Taliban halts talks with US, Karzai wants security control a year earlier
The Afghan Taliban says it has suspended talks with the United States. Earlier, Afghan President Karzai stated he wants US troops to pull out from Afghan villages and hand over security control in 2013, a year earlier than planned.
The group’s spokesman Zabiullah Mujahid said they suspended talks with the United States because of "shaky, erratic and vague" US position.Taliban and US negotiators were to have preliminary talks aimed at establishing an office for the Taliban in Qatar, which was seen as a symbolic step towards ending the war. An exchange deal involving five Taliban being held in Guantanamo and one US soldier was also mooted. “The Americans initially agreed to take practical steps regarding the exchange of prisoners and to not oppose our political office but with the passage of time, they turned their backs on their promises and started initiating baseless propaganda portraying the envoys of the Islamic Emirate as having commenced multilateral negotiations for solving the Afghan dilemma,” the statement reads. And there would be no move in negotiations “until the Americans clarify their stance on the issues concerned and until they show willingness in carrying out their promises instead of wasting time.”The suspension of talks with the Taliban is seen as a setback in the effort to start peace negotiations. Obama's special representative for the region, Marc Grossman, has reportedly been holding secret talks with the militant group for more than a year. Until the massacre in southern Afghanistan, the process was considered to be going in the right direction, with the Taliban office in Qatar and the beginning of real talks on a possible peace agenda. The White House responded to the Taliban’s statement by saying that it remains committed to the Afghan reconciliation process, despite the news of suspended talks with Washington.
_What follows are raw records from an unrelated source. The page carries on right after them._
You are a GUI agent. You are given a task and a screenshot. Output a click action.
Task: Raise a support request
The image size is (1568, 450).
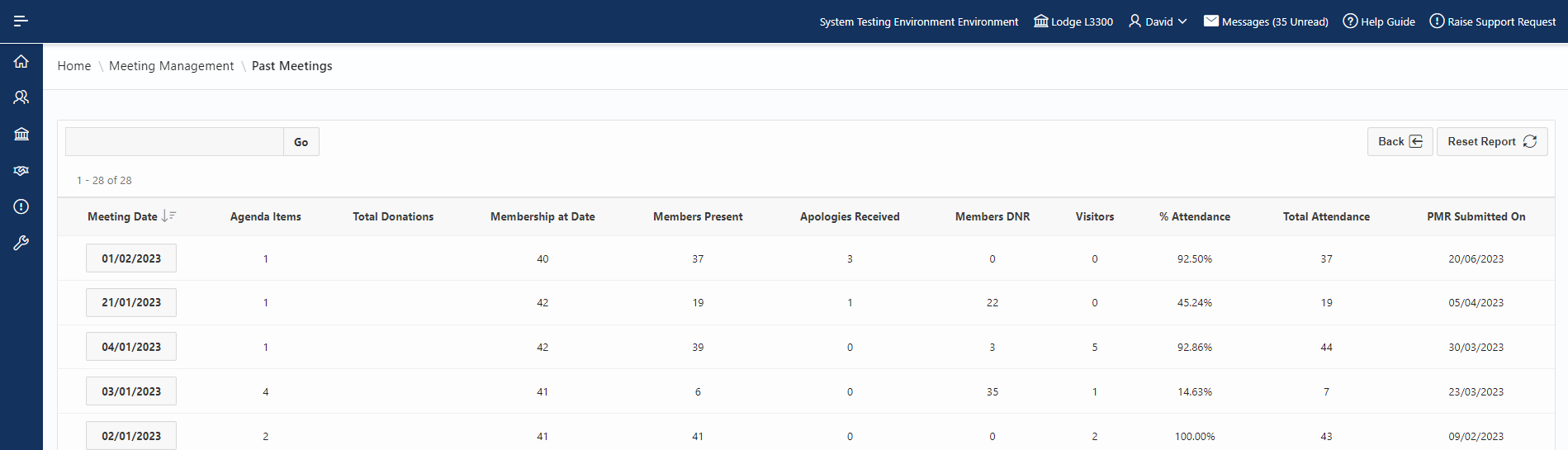pyautogui.click(x=1493, y=21)
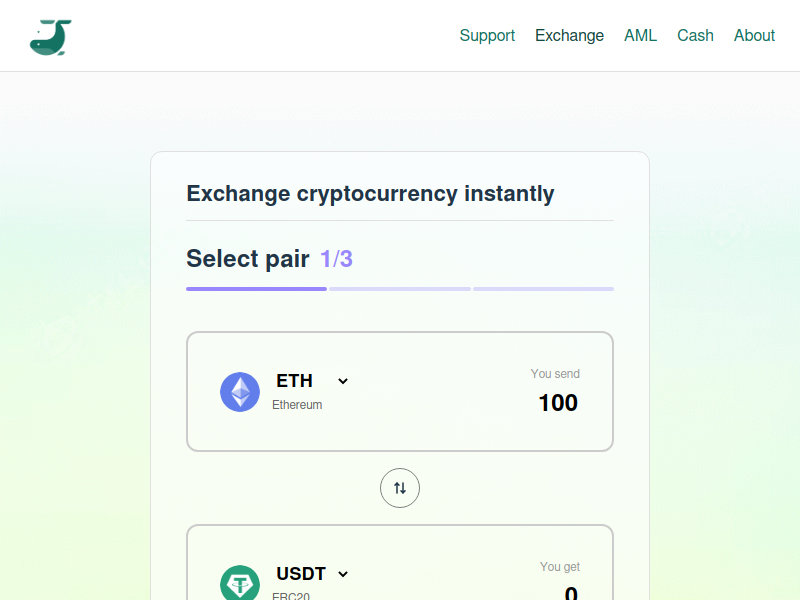The height and width of the screenshot is (600, 800).
Task: Open the ETH currency selector label
Action: coord(294,381)
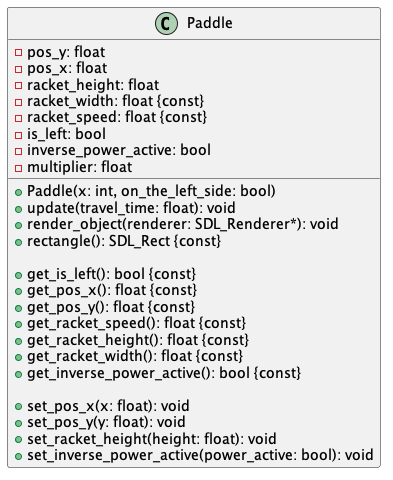Click the green marker beside rectangle()

pos(18,242)
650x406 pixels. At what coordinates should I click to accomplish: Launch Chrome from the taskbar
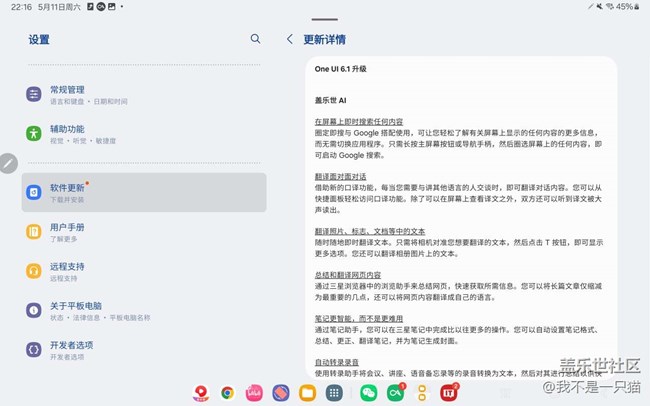[228, 393]
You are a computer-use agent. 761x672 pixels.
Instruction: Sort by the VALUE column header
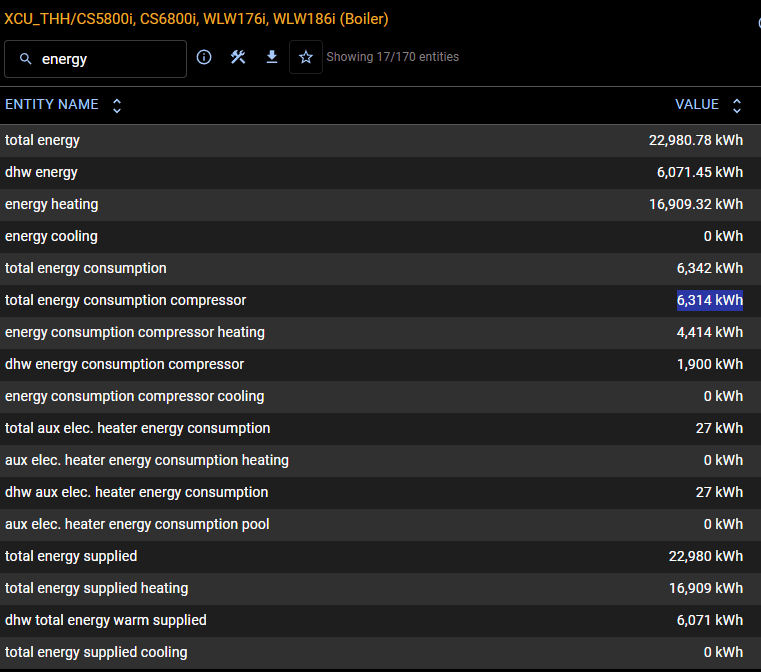pos(696,105)
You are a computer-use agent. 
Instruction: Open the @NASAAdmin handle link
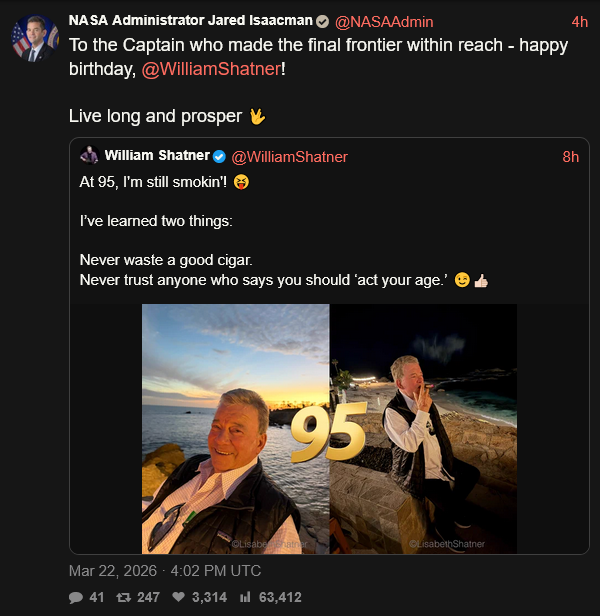click(x=384, y=22)
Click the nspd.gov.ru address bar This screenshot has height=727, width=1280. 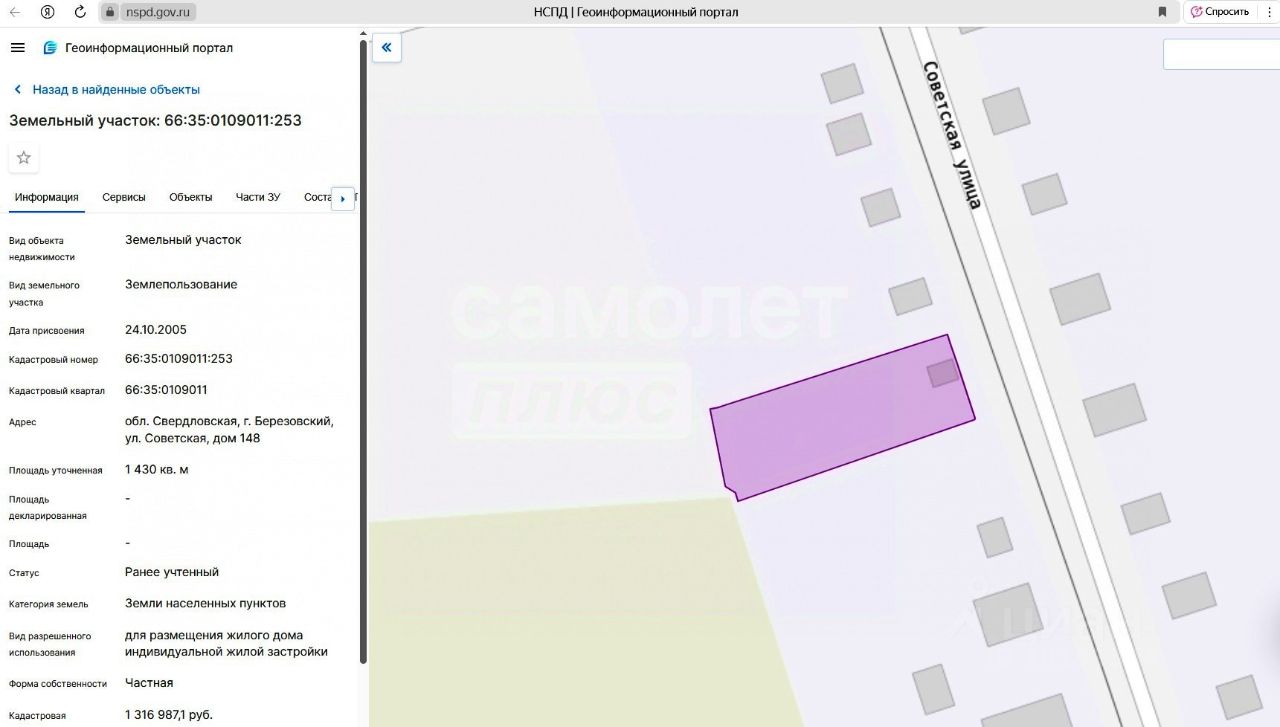click(149, 12)
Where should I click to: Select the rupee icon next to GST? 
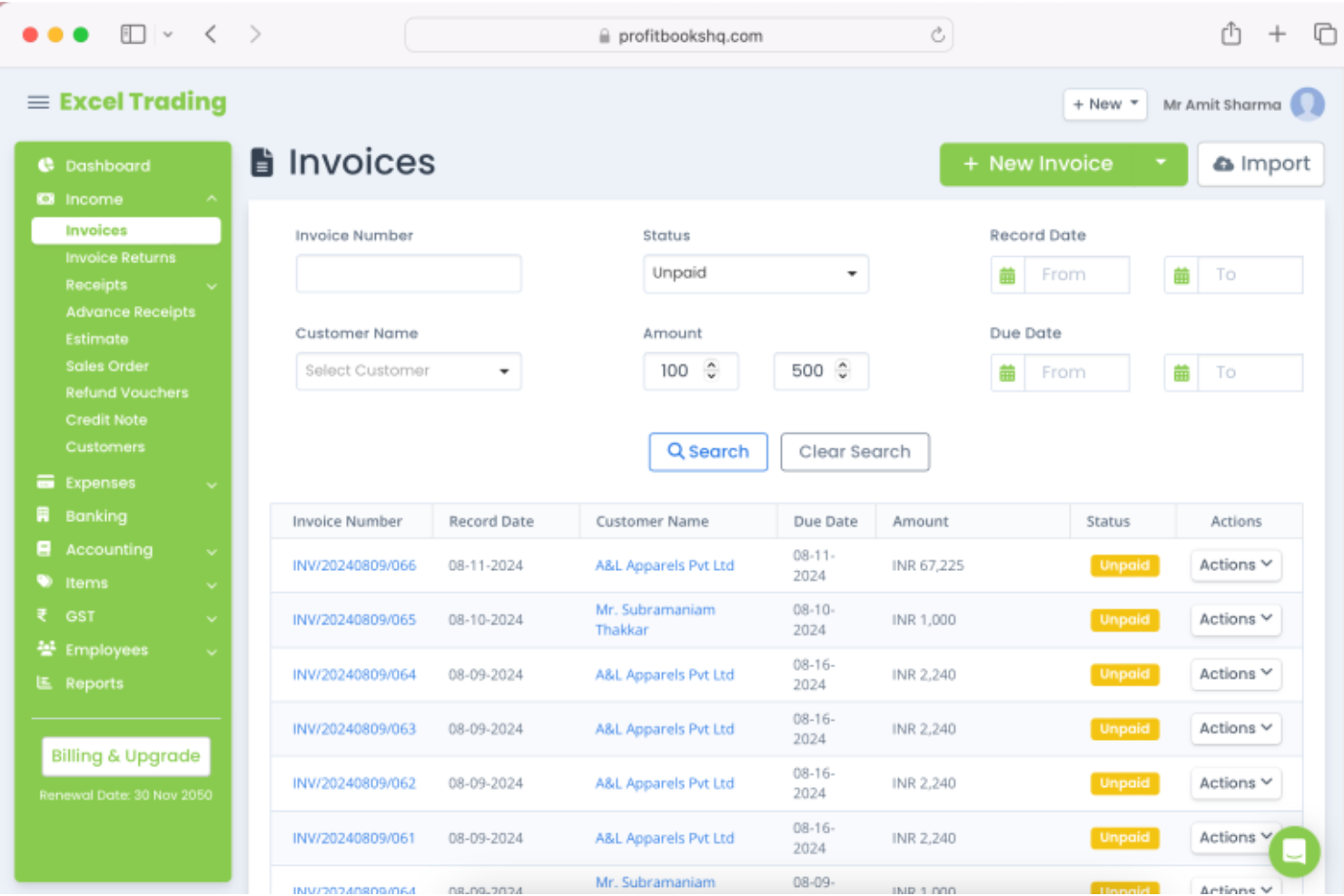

‘Afghan security forces are ready to take over all security responsibilities’
Earlier on Thursday Afghan President Hamid Karzai said that NATO should withdraw its troops from villages and rural areas and move them back to the main bases.“We’re ready to take over all security responsibilities now,” President Karzai’s spokesman Aimal Faizi quoted him as telling Panetta.Karzai said, "Afghan security forces have the ability to keep the security in rural areas and in villages on their own,'' in a statement after the meeting with the US Defense Secretary Leon Panetta in Kabul. Karzai wants local forces to take over duties from US troops in 2013, a year ahead of what was previously discussed with the US, which promised to withdraw its troops by 2014. Panetta arrived in Afghanistan unexpectedly on Wednesday following the deaths of 16 women and children shot by at least one US serviceman.Talking to Panetta, President Karzai has called to do everything possible to prevent such incidents in the future. The demand from Karzai comes a day after US President Barak Obama and British Prime Minister David Cameron said there would be no changes to the plan to pull out of the country by 2014."I don't anticipate, at this stage, that we're going to be making any sudden, additional changes to the plan that we currently have,” President Obama said.Meanwhile, the US soldier accused of slaying 16 villagers was held by the military in Kandahar until Wednesday evening, when he was flown to Kuwait, as, according to a Pentagon spokesman there are no appropriate detention facilities in Afghanistan.